Subtitle: I Failed At Tome Topple. Let’s talk about why though. Failure is not the end of the world. It’s a learning experience. Which means, for me, this hit home why I struggle with readathons in general, even though there were more reasons than the obvious that it didn’t work out this time. Let’s discuss.
Part the first: I don’t do well with TBRs. This is the reason why I wonder at myself whenever I go “READATHON!” and get excited. Because I know at some point, I’ll look at my TBR and wince. I’m a mood reader. I much prefer following my whims and going with whatever feels right at the time. Some readathons leave room for that, because you could have an enormous pile of books to choose from and still feel like you’re within the parameters of the readathon’s rules.
Which leads me to a sub-topic of this first one. Tome Topple in particular didn’t leave a lot of room for changing up reads. That’s just in the nature of the readathon itself. It’s all about reading books that are over 500 pages. Changing your read halfway through or getting indecisive is going to cut into how much you can accomplish, and that happened to me. I started with The Blood of Roses by Tanith Lee. I got unsure about it and switched to The War of the Flowers by Tad Williams. Then I got unsure about that and changed back. This happened over several days, wherein I could’ve been reading and making progress but instead I was seesawing.
Part the second: Again this has to do with this particular readathon. Let me make clear I’m not disparaging it. Part of why Tome Topple excited me was because I wanted to read the longer books on my shelves. It seemed like the perfect excuse to finally do it, to refuse to have any weird fear about it. But I wasn’t taking into account how I read larger books.

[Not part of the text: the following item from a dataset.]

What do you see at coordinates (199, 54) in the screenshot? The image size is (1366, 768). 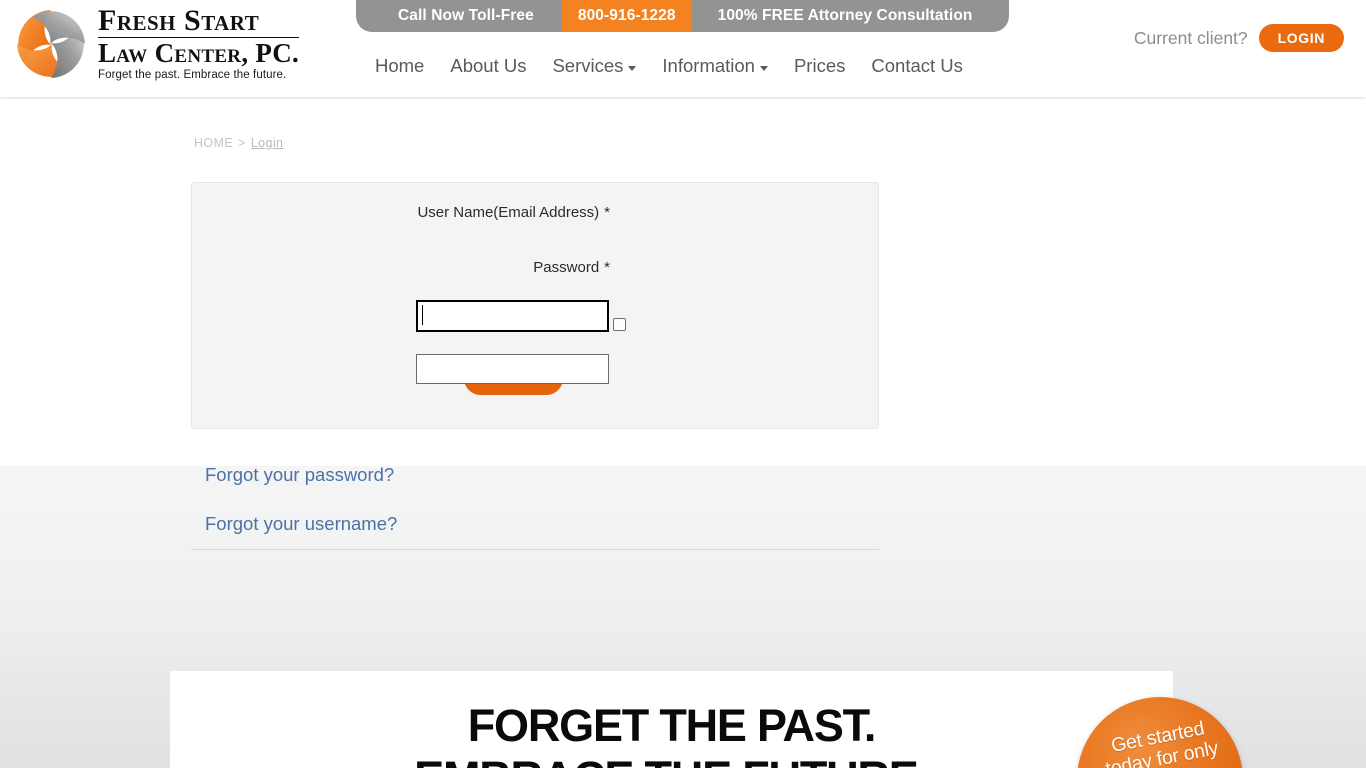 I see `logo-line-2: Law Center, PC.` at bounding box center [199, 54].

I get as far in as I feel like at that time, and if I hit that wall, I pick up something shorter in between. It’s not that I lack an attention span or the book is bad. It’s simply a habit I’ve gotten into that keeps me from feeling bogged down when reading such a long book. I felt like I couldn’t do that here. 500+ page books only. But at some point, if I keep picking up books that are 500+ pages, nothing gets finished. The result is I start to feel stuck. What I need to do is pick up longer books more often and read them however I like, not feel beholden to a readathon to accomplish that.

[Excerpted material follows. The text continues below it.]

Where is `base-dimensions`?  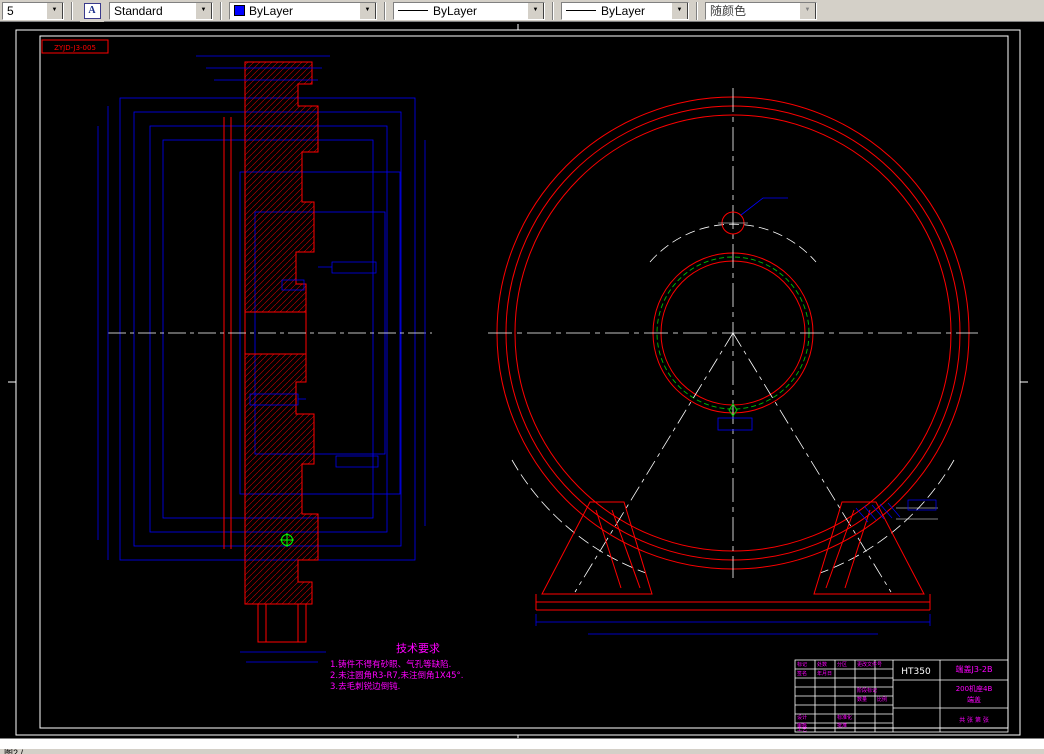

Part the third: Shit happens. Forgive my foul language, but never did a phrase ring more true to me than right now. Toward the end of the readathon, my mother had an eye appointment. She’d been having trouble with her eyes, but we figured it would be okay. It turned out to be serious, so things got stressful, and I had to drive her to a specialist a half hour away and so on. Now don’t worry! Her doctors are amazing, they’ve seen this a million times, and she’s already started her treatment. It’s going to be fine, and we’re both very relieved. I’m simply pointing out how unexpected stress can kill a readathon faster than you can say [insert tongue twister here]. Rest assured I didn’t feel like reading at all, much less pushing myself to finish a really long book.
Part the fourth: Was it a failure though? She asked in a very high-pitched, incredulous voice. Because I managed 500 out of 678 pages of The Blood of Roses during the readathon. I got 250 pages into The War of the Flowers before setting it aside. That’s incredible headway. Cumulatively, that’s 750 pages. Which is the size of a tome, all right. I didn’t do half bad. I just wish I had finished something during the time allotted. I did finish The Blood of Roses after the readathon was over, so it wasn’t all pure frustration. I just wish I was more disciplined about these things.
I definitely learned a lot about my reading habits, how quickly your schedule can change, and how I want to balance my reading in the future. I’m also not going to give up on readathons. If one catches my fancy, I’ll still give it a try. Thanks for reading, and as always, happy geeking!